* **Information supplied**
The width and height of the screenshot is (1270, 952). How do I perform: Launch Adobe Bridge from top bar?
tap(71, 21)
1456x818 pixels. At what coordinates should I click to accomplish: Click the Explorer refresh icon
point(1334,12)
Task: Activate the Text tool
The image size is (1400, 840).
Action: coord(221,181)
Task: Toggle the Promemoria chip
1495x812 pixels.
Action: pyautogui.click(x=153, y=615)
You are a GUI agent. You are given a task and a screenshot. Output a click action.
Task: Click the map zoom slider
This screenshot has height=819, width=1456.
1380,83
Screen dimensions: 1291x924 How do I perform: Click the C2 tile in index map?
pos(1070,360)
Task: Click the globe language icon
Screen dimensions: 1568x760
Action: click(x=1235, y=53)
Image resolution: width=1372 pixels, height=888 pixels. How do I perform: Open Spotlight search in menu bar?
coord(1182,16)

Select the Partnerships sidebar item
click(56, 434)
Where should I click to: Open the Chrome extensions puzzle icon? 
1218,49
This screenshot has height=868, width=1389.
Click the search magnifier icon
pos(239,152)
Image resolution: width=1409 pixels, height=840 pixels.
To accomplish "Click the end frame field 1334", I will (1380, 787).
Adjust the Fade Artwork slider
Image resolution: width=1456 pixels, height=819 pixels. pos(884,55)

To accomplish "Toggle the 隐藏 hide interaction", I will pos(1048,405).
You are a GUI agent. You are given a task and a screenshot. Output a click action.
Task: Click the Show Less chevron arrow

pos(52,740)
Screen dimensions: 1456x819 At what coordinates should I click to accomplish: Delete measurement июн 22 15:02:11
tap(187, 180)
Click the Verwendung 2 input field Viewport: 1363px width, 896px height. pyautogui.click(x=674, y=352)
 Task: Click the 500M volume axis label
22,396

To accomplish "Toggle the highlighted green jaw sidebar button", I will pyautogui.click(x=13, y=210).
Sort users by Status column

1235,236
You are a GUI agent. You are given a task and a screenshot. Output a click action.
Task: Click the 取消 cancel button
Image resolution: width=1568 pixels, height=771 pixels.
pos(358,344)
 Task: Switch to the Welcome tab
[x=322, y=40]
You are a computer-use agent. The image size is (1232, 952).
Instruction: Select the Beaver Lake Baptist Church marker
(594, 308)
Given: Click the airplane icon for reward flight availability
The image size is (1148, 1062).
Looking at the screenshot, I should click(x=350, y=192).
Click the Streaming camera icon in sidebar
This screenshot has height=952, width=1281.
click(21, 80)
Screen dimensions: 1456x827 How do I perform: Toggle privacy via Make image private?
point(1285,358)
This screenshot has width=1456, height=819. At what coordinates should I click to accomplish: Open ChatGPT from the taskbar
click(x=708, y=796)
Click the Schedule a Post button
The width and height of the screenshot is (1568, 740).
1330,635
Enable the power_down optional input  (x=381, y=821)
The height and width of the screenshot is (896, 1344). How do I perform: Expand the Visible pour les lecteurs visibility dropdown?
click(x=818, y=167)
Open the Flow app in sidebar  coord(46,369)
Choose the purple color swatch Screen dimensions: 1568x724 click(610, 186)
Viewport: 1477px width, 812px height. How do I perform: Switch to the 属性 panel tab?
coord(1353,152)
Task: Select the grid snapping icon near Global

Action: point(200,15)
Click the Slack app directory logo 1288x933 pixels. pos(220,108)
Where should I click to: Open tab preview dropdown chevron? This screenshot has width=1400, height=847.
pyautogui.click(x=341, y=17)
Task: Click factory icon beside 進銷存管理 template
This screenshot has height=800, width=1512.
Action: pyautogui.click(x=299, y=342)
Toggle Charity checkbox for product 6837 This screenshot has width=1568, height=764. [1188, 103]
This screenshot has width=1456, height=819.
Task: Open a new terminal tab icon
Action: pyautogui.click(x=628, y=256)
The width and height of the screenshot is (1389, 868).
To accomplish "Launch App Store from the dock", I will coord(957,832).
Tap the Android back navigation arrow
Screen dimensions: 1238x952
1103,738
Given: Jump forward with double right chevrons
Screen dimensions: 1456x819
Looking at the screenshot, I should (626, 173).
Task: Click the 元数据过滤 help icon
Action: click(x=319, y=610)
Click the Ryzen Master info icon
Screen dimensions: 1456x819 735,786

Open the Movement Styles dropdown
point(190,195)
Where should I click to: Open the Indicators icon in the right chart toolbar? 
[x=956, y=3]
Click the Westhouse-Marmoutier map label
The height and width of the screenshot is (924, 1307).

* **Aim of the task**
Run a filter over the data above and keep each line that contains the word "field".

* **Result for this task**
To accomplish "Click the end frame field 1334", I will (1380, 787).
Click the Verwendung 2 input field Viewport: 1363px width, 896px height. pyautogui.click(x=674, y=352)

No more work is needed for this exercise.